For more information about DEC’s Environmental Audit Incentive Policy, please contact Michael Lesser.
October 17, 2013
Earlier this month, the New York State Department of Health (NYSDOH) issued new guidance for assessing perchloroethylene (PCE) in indoor and outdoor air. According to the new guidance, the maximum recommended concentration of PCE in air was revised down from 100 mcg/m3 to 30 mcg/m3. According to NYSDOH, this move was prompted by a recent EPA study which found greater health risks from PCE than previously understood.
PCE, also known as PERC or tetrachloroethylene, is used to dry clean fabrics, to degrease metal parts, and to manufacture other chemicals. It enters indoor and outdoor air through evaporation.
This change in guidance will have a number of important ramifications.

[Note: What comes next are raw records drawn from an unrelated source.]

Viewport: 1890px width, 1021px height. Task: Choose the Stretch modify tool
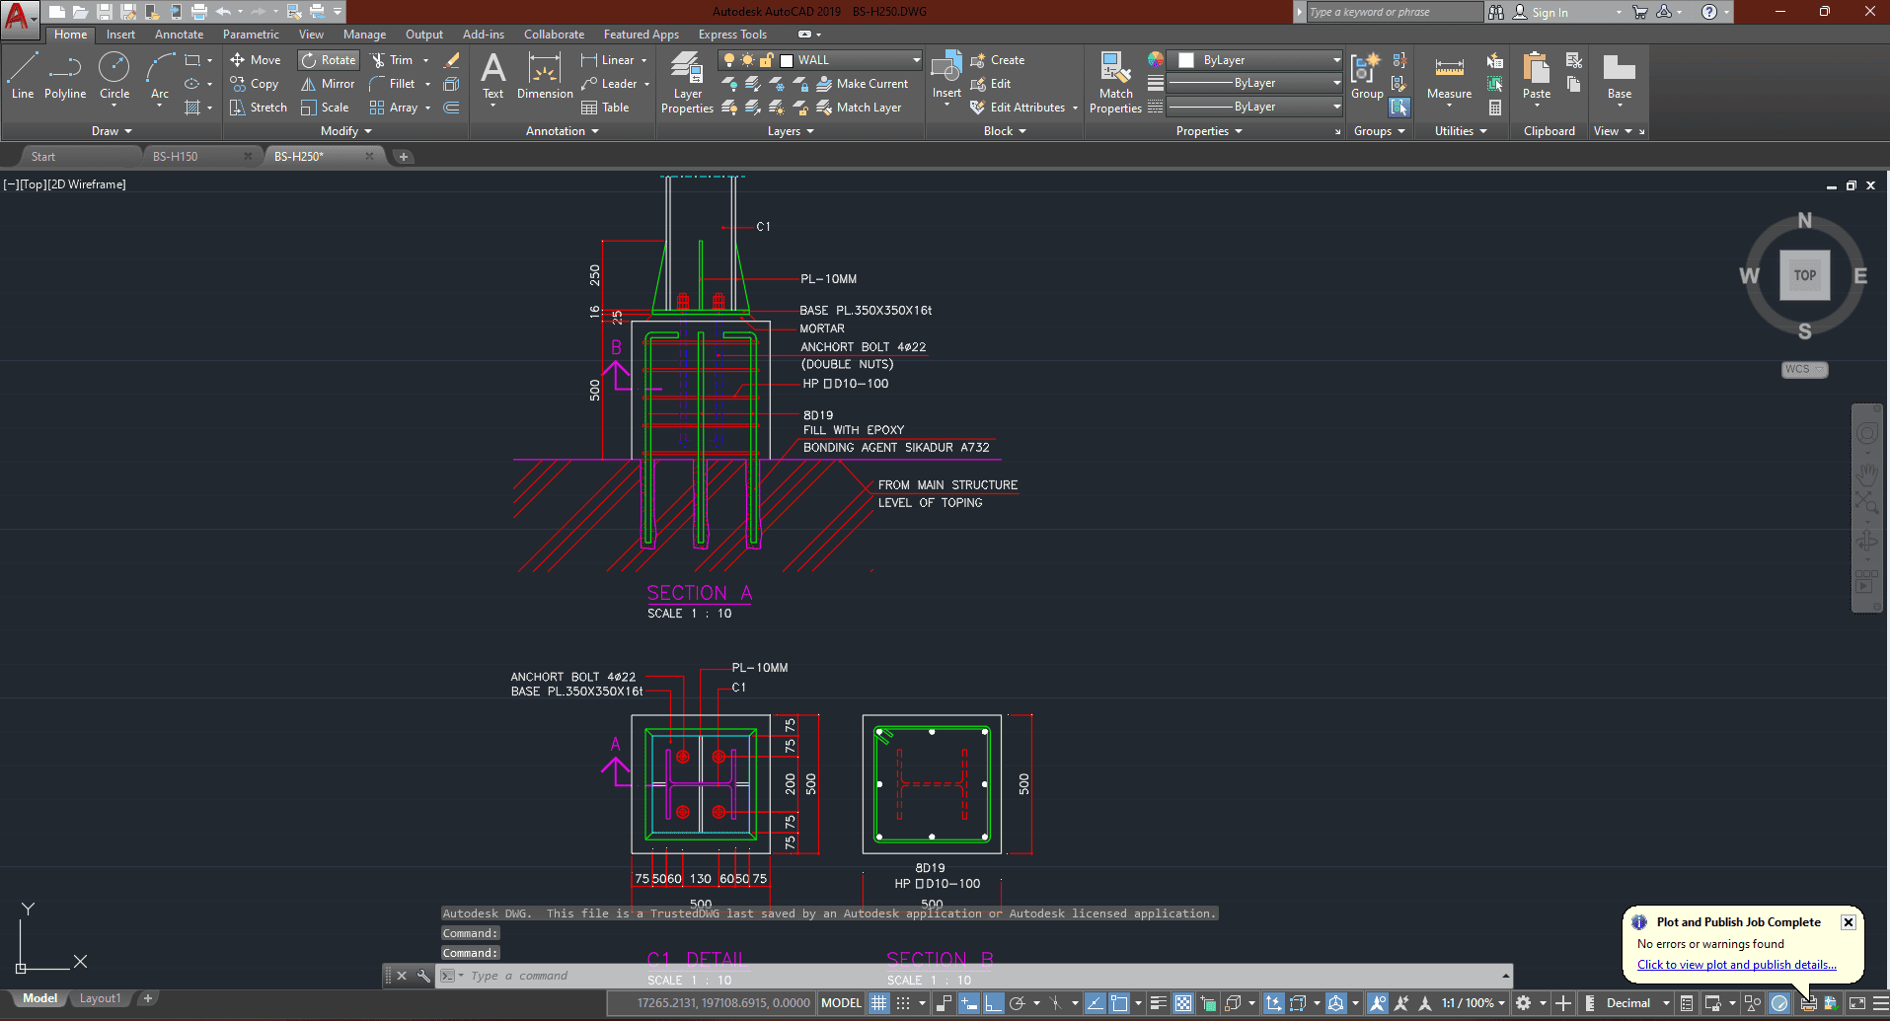(259, 108)
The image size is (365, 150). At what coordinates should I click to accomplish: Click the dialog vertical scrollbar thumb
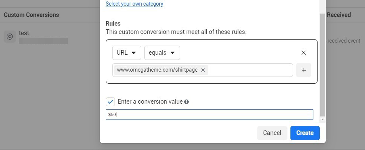click(x=322, y=65)
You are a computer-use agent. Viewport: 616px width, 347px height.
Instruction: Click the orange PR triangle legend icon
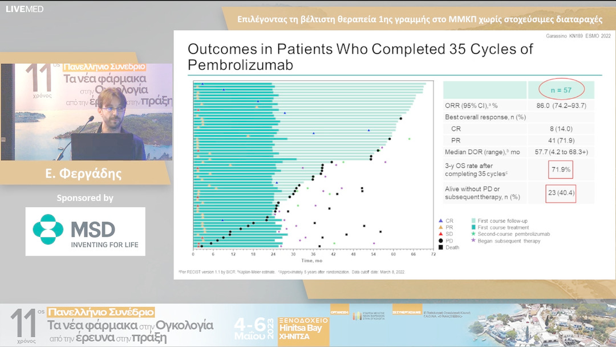pyautogui.click(x=441, y=227)
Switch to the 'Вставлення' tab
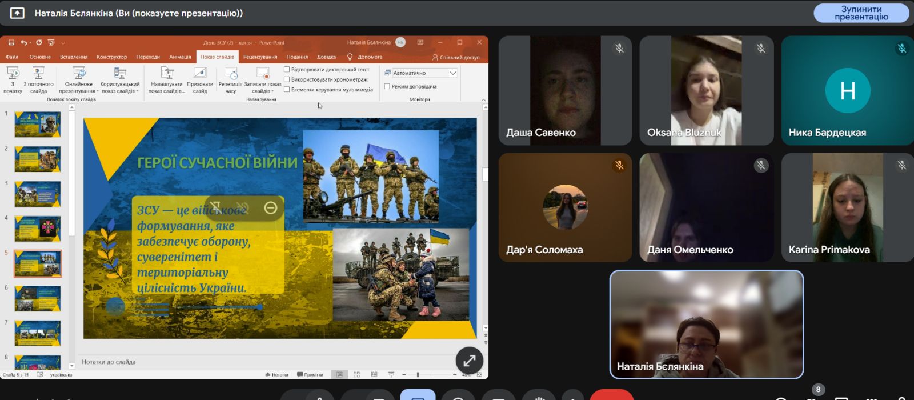The width and height of the screenshot is (914, 400). (73, 57)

First and most directly, it expands the applicability of New York’s tenant notification law. Under New York law, landlords must notify tenants where PCE in the air exceeds NYSDOH’s guideline. The new, lowered guideline will increase the likelihood that notice will be required where PCE vapor is detected. Additionally, NYSDOH has prepared a new fact sheet, which must be provided to tenants in such situations.
Second, the new guidelines can be expected to drive more stringent cleanup standards related to preventing soil vapor intrusion from PCE contamination, since cleanup standards typically take account of NYSDOH standards for health protection and soil vapor intrusion issues have been a focus of regulatory action in New York in recent years.
Finally, the new guidelines may affect real estate transactions, as they may complicate Phase I and Phase II analyses of site contamination and expand the scope of conditions recognized as problematic.
For further information, please contact Christine Leas.
October 4, 2013
On Monday, EPA announced the Record of Decision which outlines the final plan to clean up the Gowanus Canal Superfund site in Brooklyn, New York. EPA, in its press release, called the site “one of the nation’s most seriously contaminated bodies of water.” The canal was classified a “Superfund site” and added to the EPA’s National Priorities List in 2010. EPA proposed a remedial plan for the cleanup in December 2012, which was in large part adopted as the final remedy for the site in Monday’s Record of Decision.
Key components of the cleanup, which is projected to cost $506 million, include:
- Removing approximately 600,000 cubic yards of sediment by dredging;
- Capping dredged areas;
- Stabilizing deep sediment containing coal tar through mixing with other materials prior to capping; and
- Reducing flow from combined sewer overflows (CSOs) by 58-74%, by constructing retention tanks near two outfalls and adding green infrastructure.
The cleanup has been divided into three segments which correspond to the upper, middle and lower portions of the canal, with the majority of the cost associated with the first two segments. Dredged sediments contaminated with coal tar will be thermally treated to remove organic contaminants and then put to beneficial reuse where possible. Less contaminated sediment will be stabilized and reused where possible as well.
The EPA stressed that the cleanup will be funded by those parties who are legally responsible for the contamination. The EPA has already identified a number of potentially responsible parties, including private corporations, the City of New York and other federal government entities.